#### [Sull'esercizio]
In quale località di Sydney Emiliano svolge la sua attività, secondo il brano sui giovani italiani emigrati in Australia?

Cominciano come una “saga” le storie che riguardano i giovani italiani, migrati verso l’Australia, e le loro vicende professionali. Dopo il “pizzaiolo cusanese” Giovanni, ora è la volta di Emiliano, il più piccolo ma, a prima vista, anche il più concreto nel parlare della sua attività in uno dei posti più belli di Sydney: Manly, il buon ritiro degli abitanti della city che nel fine settimana, prendono il traghetto, attraversano la baia e si riversano in questa Miami australe per godere di spiagge immense dove il forte vento dell’oceano inonda la cittadina di salutare iodio marino. Emiliano parla della sua attività e comprendi che ama il suo lavoro, capisci come, in fondo, la felicità possa essere anche nelle piccole cose: in una pizza che rappresenta un sogno, una realizzazione una speranza. L’Italia è dietro l’angolo, nella pizzeria di Emiliano, nei prodotti, nei nomi ed è bello come, parafrasando a prestito un testo di De André “dove finiscono le mani di questi ragazzi cominci una pizza”.

Voci salvate:

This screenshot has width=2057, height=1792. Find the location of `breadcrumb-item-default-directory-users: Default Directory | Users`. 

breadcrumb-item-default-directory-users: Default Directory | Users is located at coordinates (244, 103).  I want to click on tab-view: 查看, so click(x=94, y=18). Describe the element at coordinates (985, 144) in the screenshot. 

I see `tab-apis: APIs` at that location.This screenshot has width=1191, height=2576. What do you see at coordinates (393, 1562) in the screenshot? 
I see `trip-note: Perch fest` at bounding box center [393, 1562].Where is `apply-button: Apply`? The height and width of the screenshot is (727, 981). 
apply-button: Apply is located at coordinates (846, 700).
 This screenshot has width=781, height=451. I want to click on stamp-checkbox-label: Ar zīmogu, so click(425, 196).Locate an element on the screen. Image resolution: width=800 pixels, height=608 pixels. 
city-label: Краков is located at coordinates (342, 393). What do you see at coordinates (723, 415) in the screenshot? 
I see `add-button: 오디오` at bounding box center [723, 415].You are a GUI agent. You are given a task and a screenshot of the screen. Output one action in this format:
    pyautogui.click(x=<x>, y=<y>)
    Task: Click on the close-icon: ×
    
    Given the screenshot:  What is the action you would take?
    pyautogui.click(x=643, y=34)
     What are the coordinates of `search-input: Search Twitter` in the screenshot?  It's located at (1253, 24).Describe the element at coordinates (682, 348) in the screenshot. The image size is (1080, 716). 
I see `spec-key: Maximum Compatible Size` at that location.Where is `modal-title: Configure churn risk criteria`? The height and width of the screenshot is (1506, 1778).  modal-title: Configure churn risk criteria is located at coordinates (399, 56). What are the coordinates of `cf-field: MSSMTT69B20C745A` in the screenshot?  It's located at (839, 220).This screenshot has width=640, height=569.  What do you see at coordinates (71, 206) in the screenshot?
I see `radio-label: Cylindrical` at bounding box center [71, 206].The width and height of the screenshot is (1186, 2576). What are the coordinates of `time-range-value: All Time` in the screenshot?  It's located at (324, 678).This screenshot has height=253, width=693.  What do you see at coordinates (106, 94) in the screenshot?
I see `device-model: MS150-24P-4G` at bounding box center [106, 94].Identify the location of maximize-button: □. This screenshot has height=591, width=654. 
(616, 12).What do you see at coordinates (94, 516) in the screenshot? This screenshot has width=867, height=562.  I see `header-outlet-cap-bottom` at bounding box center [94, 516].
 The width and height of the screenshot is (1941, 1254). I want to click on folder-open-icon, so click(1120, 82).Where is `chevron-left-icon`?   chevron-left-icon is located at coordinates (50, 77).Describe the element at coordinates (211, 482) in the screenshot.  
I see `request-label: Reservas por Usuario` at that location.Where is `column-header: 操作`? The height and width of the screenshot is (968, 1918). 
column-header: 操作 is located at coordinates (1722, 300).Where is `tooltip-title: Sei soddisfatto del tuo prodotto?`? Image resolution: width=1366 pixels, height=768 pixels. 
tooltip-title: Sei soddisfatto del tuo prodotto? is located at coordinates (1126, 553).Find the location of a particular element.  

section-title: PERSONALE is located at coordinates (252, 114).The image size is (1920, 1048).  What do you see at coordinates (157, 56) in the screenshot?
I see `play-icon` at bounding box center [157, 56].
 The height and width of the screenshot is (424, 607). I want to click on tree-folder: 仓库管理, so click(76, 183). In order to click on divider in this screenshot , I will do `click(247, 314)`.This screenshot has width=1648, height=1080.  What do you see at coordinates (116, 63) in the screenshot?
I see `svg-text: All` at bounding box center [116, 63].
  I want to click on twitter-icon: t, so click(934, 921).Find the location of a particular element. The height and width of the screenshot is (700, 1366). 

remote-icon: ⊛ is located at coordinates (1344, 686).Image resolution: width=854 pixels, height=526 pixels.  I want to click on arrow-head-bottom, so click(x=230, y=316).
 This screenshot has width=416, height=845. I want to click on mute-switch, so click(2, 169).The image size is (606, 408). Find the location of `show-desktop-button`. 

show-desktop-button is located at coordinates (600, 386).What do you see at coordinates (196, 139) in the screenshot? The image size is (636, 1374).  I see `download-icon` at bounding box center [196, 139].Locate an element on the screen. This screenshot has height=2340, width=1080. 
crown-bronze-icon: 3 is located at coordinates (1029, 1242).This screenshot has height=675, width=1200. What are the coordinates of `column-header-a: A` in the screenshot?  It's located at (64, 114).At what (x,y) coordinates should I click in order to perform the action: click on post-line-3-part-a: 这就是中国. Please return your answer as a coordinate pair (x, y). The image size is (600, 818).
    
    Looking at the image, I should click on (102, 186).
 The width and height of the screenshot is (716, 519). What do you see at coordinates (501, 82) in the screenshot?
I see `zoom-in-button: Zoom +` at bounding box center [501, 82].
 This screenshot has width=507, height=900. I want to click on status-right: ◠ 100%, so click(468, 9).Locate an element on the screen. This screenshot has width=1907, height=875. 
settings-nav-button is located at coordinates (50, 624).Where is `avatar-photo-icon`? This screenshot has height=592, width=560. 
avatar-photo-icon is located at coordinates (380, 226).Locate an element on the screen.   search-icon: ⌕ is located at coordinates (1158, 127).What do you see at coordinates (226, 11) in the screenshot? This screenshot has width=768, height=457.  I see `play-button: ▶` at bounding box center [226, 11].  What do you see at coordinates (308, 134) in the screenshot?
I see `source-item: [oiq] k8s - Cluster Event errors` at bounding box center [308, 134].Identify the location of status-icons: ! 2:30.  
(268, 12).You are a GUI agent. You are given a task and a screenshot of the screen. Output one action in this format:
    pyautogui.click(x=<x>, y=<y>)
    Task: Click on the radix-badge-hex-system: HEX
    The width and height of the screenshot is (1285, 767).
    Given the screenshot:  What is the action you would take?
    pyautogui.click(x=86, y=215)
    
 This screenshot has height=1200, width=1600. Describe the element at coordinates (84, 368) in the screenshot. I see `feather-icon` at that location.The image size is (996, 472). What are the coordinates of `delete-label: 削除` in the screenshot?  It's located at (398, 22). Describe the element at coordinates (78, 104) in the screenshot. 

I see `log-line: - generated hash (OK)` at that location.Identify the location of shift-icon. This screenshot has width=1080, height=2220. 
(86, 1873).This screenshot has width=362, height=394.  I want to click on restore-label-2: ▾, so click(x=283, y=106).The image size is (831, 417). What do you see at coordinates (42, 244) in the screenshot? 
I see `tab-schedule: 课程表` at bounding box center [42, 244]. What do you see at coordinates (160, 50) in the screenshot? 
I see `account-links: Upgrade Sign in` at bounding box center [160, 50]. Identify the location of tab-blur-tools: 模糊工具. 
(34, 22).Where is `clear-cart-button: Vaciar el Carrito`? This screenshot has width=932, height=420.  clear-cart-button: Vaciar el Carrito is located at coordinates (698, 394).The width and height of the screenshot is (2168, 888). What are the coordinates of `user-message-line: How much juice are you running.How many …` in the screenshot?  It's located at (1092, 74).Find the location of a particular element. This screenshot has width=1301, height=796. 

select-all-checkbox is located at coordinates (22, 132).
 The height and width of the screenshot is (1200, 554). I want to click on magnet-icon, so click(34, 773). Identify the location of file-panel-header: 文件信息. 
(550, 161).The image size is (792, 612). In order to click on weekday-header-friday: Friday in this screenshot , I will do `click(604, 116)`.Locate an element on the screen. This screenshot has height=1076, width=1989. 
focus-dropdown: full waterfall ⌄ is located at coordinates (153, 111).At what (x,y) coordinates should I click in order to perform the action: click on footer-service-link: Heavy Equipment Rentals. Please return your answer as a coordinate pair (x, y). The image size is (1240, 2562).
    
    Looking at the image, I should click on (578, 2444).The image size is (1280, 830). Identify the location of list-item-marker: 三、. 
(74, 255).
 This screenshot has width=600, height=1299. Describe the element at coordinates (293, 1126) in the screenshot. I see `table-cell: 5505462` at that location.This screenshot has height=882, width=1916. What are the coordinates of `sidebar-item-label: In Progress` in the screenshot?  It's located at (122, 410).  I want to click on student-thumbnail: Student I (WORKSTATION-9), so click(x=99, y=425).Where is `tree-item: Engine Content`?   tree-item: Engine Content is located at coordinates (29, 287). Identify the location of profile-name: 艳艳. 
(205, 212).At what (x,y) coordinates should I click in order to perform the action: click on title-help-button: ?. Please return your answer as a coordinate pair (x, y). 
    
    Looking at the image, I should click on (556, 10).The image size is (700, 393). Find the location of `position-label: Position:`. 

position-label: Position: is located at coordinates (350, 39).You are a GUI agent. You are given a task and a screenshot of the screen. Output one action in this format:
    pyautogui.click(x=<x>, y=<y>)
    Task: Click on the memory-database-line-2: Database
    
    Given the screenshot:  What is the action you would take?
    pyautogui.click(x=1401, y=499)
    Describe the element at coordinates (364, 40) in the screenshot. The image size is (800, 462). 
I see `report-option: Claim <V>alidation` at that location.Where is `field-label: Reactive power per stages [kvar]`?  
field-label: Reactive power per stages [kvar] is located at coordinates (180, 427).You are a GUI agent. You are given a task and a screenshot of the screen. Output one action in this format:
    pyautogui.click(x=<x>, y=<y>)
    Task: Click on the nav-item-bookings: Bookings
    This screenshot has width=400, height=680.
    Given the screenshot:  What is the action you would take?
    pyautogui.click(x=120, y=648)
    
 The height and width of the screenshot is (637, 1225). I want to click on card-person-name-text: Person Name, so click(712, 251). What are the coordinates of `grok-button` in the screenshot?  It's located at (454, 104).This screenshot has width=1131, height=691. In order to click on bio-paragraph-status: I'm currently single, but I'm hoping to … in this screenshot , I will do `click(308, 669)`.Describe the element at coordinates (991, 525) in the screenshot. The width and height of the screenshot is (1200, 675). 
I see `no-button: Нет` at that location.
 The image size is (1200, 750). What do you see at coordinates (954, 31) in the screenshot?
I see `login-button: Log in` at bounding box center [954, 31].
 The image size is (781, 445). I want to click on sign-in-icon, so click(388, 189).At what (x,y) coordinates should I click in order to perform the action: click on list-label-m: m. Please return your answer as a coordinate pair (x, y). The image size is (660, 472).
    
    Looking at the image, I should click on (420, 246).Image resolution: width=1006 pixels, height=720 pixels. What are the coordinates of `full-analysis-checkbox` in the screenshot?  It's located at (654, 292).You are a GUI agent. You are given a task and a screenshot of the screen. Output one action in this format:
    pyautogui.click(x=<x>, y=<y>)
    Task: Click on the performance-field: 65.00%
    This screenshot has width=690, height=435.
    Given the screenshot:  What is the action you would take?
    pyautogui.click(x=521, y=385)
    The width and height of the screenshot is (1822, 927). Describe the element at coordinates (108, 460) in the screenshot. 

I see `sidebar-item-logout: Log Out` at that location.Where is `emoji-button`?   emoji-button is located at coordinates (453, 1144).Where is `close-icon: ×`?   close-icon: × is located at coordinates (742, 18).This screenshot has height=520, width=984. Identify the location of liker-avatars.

#### [Risposta]
A Manly.